The MBC community understands things the outside world often cannot bear to look at directly. We understand scanxiety. We understand anticipatory grief. We understand how isolating it feels to live in a culture obsessed with survivorship narratives while your disease is incurable. We understand what it means to struggle while simultaneously knowing it will eventually end in death for each of us. We experience the depths of despair when false hope and toxic positivity fails over and over.

And now, after nine (9) years, treatment options are narrowing and clinical trials are increasingly difficult to qualify for in light of my second primary cancer diagnosis of melanoma.

This truth hangs quietly in the background of everything now. Every progression carries more weight. Every line failing me closes another door. There are still medications left, still possibilities, still hope in the practical sense. But the horizon changes when you begin to experience daily that medicine is not infinite.

I do not live in denial of this anymore; instead, I try to live. Not extravagantly. Not performatively. Just honestly.

I try to notice the softness of ordinary mornings. I try to laugh when I can.
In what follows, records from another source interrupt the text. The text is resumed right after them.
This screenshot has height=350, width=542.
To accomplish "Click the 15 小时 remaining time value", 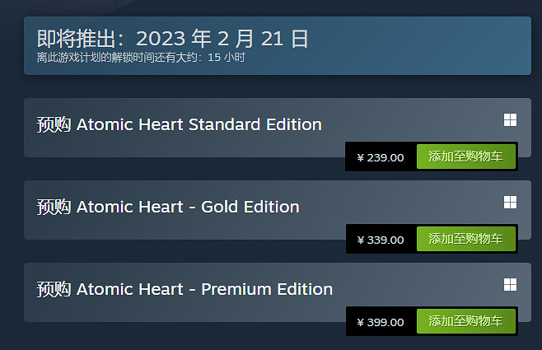I will click(227, 58).
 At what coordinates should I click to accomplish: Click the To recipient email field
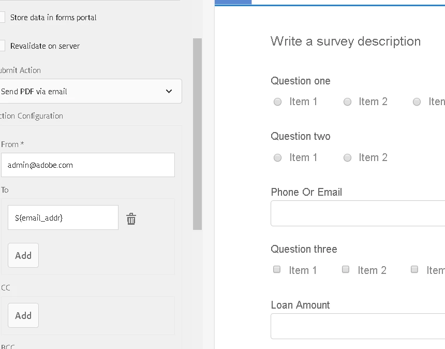point(63,218)
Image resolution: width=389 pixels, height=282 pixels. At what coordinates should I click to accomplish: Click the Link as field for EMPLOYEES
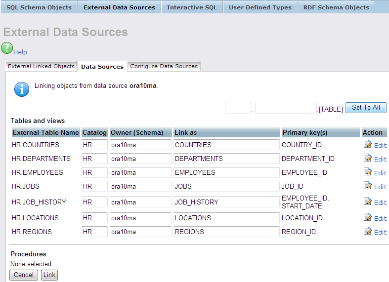226,172
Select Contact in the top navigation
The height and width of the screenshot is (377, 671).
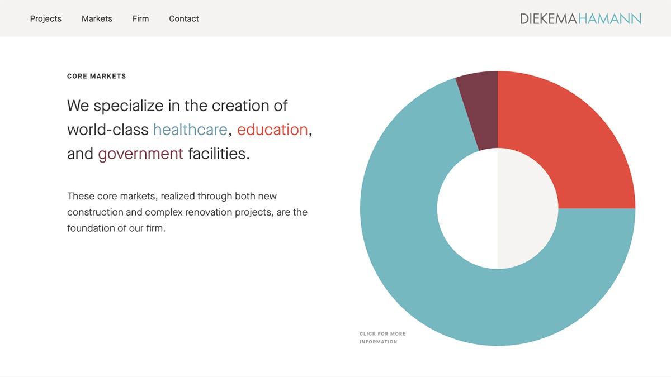coord(184,18)
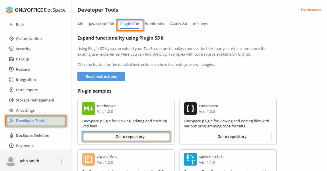Select the Payments sidebar icon
327x171 pixels.
point(11,146)
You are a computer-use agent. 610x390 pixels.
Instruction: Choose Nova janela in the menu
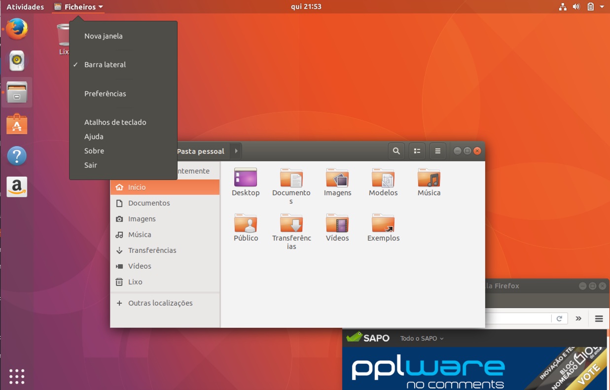tap(104, 36)
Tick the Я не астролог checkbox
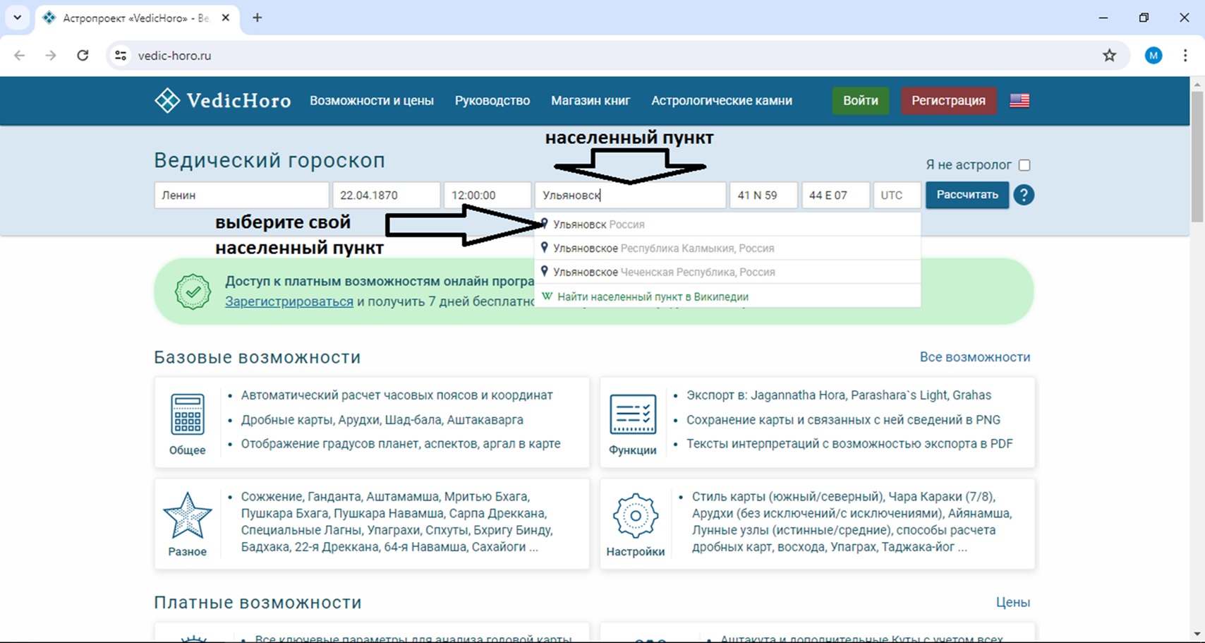1205x643 pixels. pyautogui.click(x=1024, y=165)
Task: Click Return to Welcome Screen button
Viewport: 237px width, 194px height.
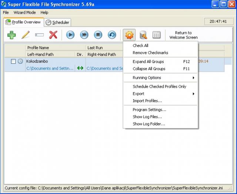Action: point(183,35)
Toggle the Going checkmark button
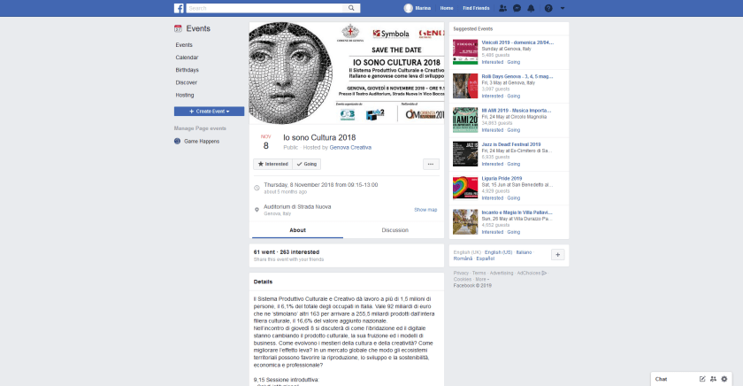Screen dimensions: 743x386 click(307, 164)
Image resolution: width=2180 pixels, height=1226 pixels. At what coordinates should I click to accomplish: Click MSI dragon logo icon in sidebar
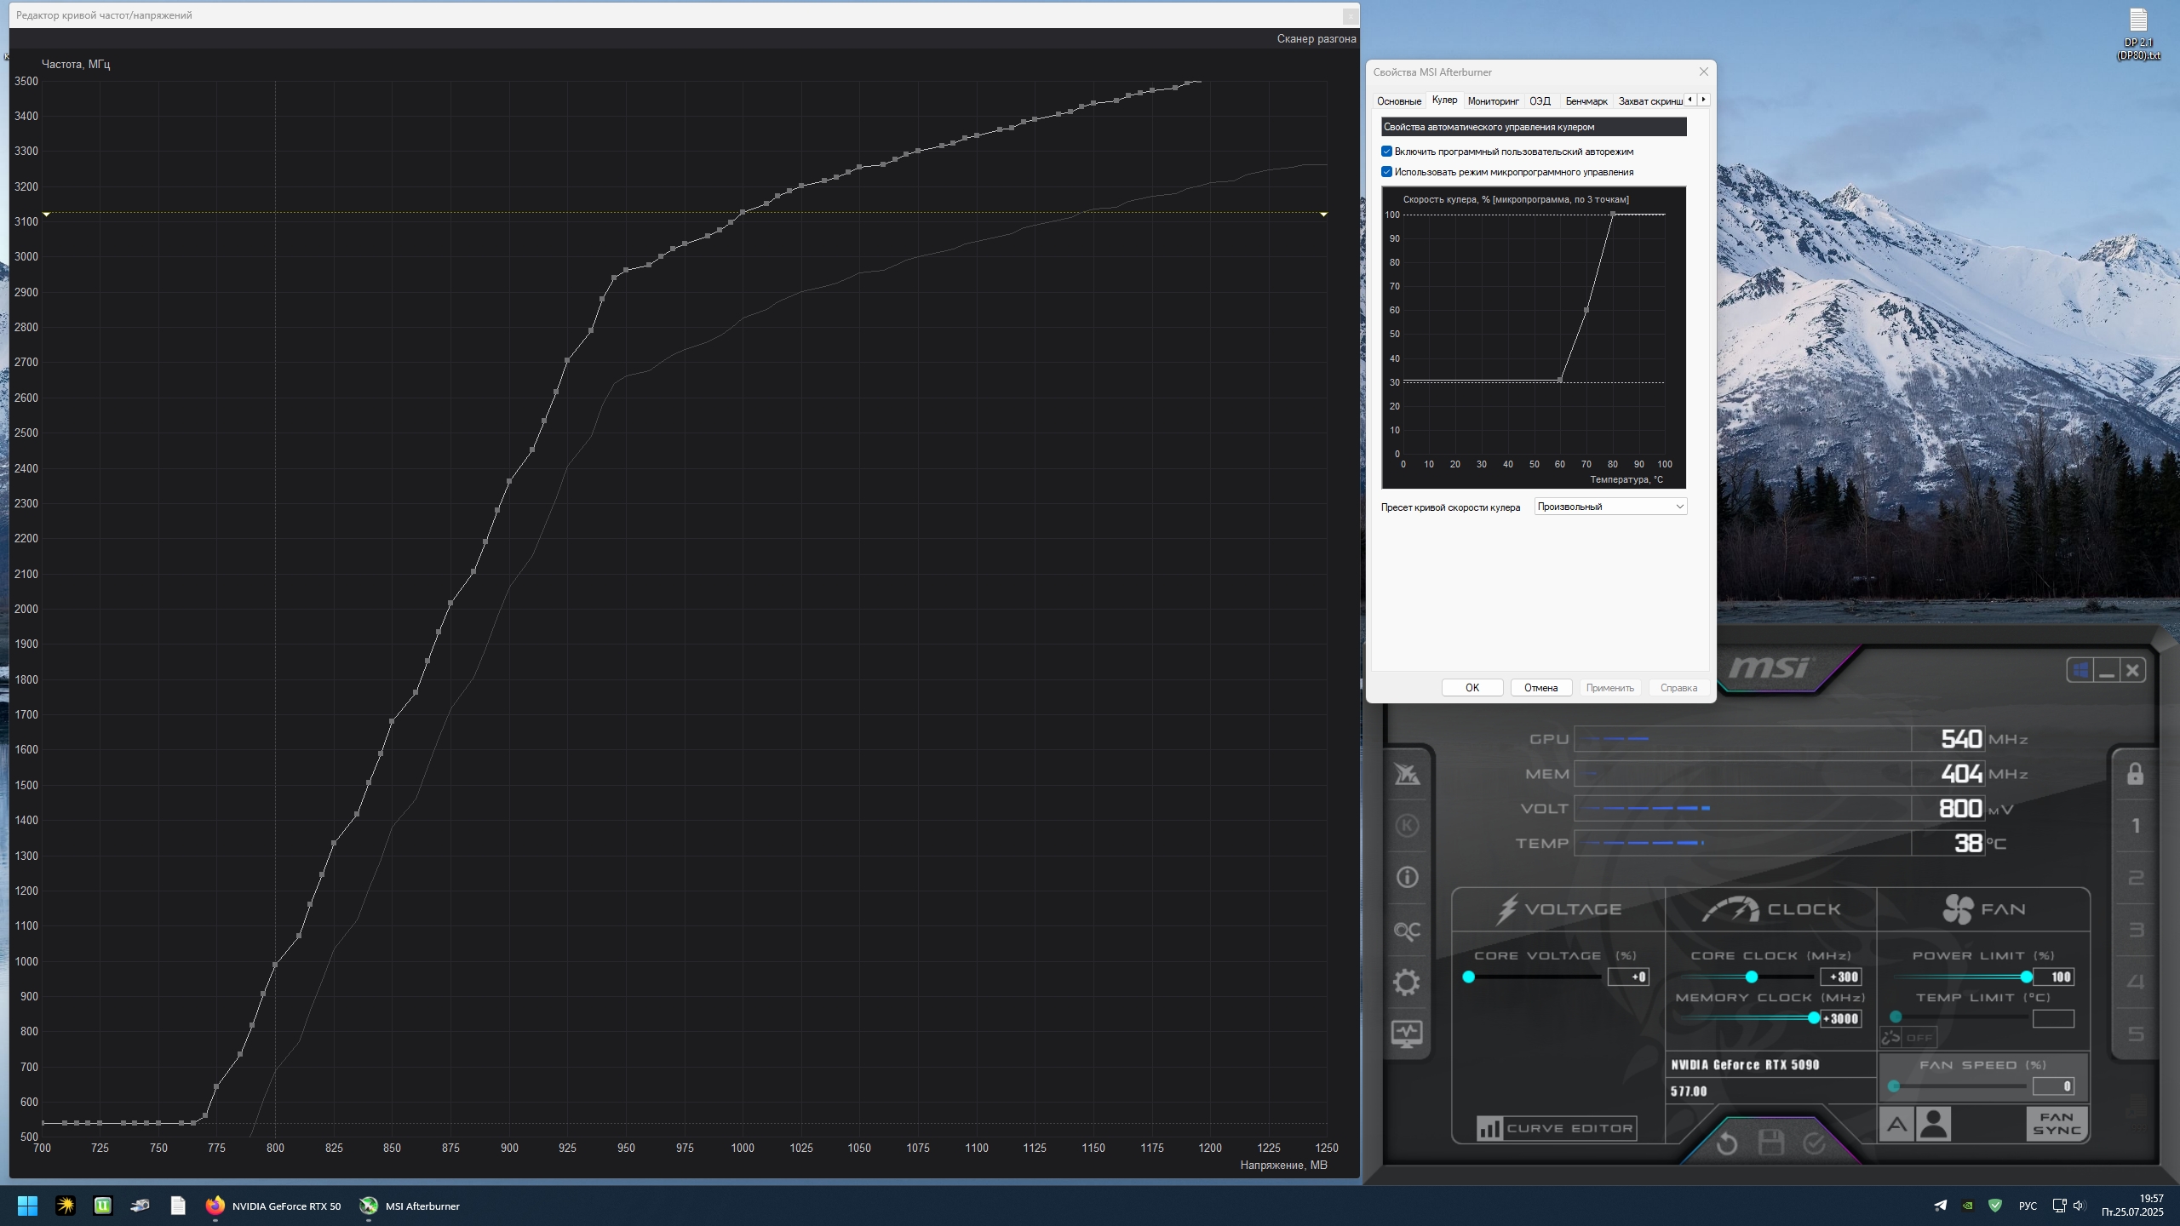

I try to sit outside more often. I try to answer messages from frightened patients quickly (and with curated details) because I remember what it felt like to be newly shattered. I try to memorize the sound of my children’s voices at their current ages because motherhood has taught me how quickly time disappears. I try to love my husband well in the middle of exhaustion and fear.

I try to inhabit each day as fully as possible, even when pain narrows the walls around me. Because after nine (9) years with terminal cancer, I have learned something unexpected: life does not wait until suffering ends to become meaningful. Sometimes meaning blooms directly inside the suffering itself.

And I don’t want to miss a single moment of this bonus time.